Las
personas jóvenes con hipermetropía suelen
tener una “vista de águila” y, sin embargo,
tienen dificultades para ver los objetos cercanos, o
bien, se cansan y les pican los ojos si han de leer o mirar el
ordenador durante un rato.
La hipermetropía es un defecto refractivo causado por el
hecho que el globo ocular es demasiado corto, o bien, la potencia
de la cornea o del cristalino es menor de lo necesario para conseguir
que los rayos de luz converjan exactamente en la retina, de tal
forma que la imagen del objeto que miramos se enfoque detrás
de aquella.
La persona hipermétrope puede ver los objetos situados
a distancias lejanas gracias a la capacidad de acomodación
(habilidad que nos permite modificar la geometría del cristalino
de forma que aumenta de potencia para poder enfocar los objetos
cercanos) y siempre a costa de un sobreesfuerzo visual.
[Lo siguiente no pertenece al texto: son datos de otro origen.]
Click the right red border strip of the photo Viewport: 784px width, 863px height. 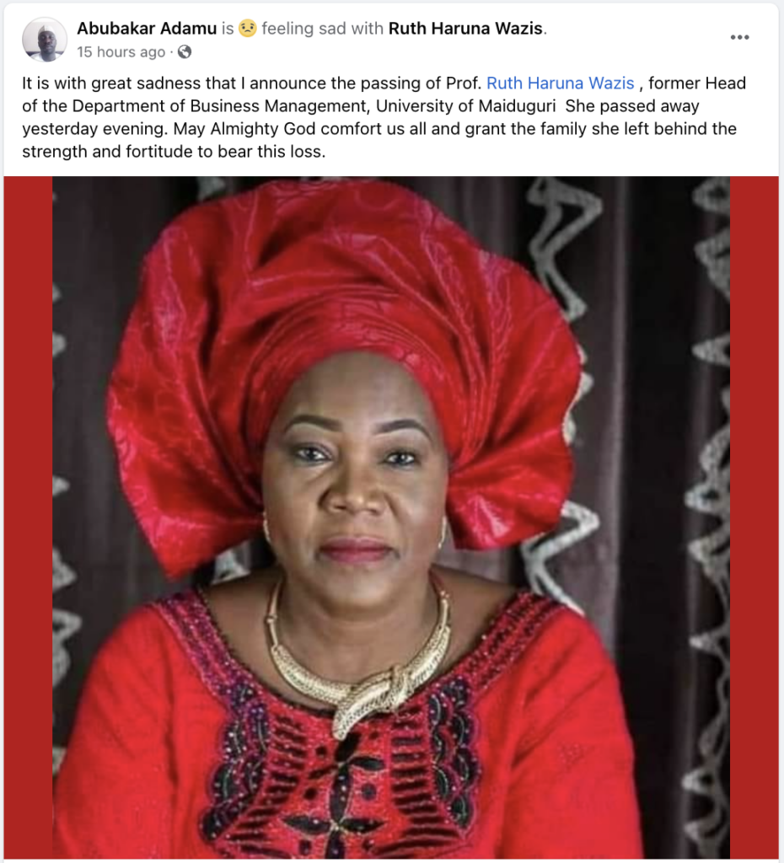click(x=754, y=517)
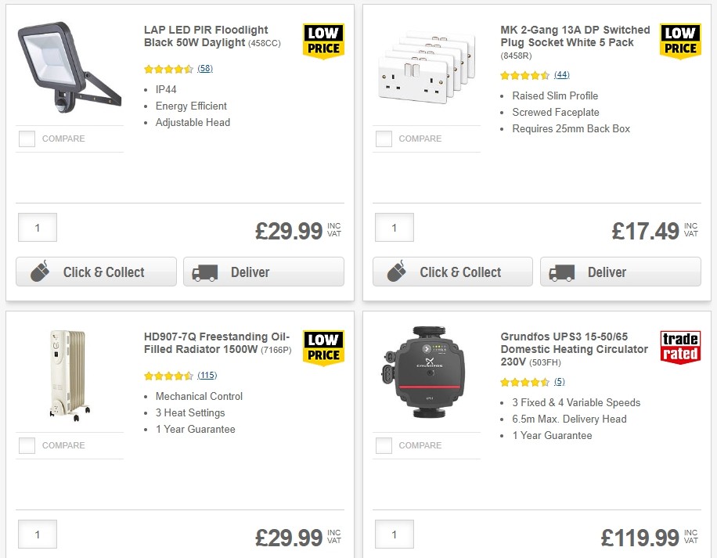Toggle Compare for the Grundfos circulator
This screenshot has height=558, width=717.
click(x=383, y=445)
A medida
que el objeto se acerca a los ojos, la acomodación se aproxima
a su límite y no es suficiente para conseguir que la imagen
se mantenga enfocada en la retina, a partir de ese momento los
objetos cercanos se verán borrosos.
Los hipermétropes
pueden sufrir dificultades para mantener enfocados los objetos
cercanos y, también, de concentración, de fatiga
visual, dolores de cabeza, dolor o quemazón oculares, o
irritabilidad y nerviosismo después de realizar tareas
que requieren concentración.
Por otro lado, esta condición suele estar asociada a ambliopía,
estrabismo y otras disfunciones acomodativas y binoculares.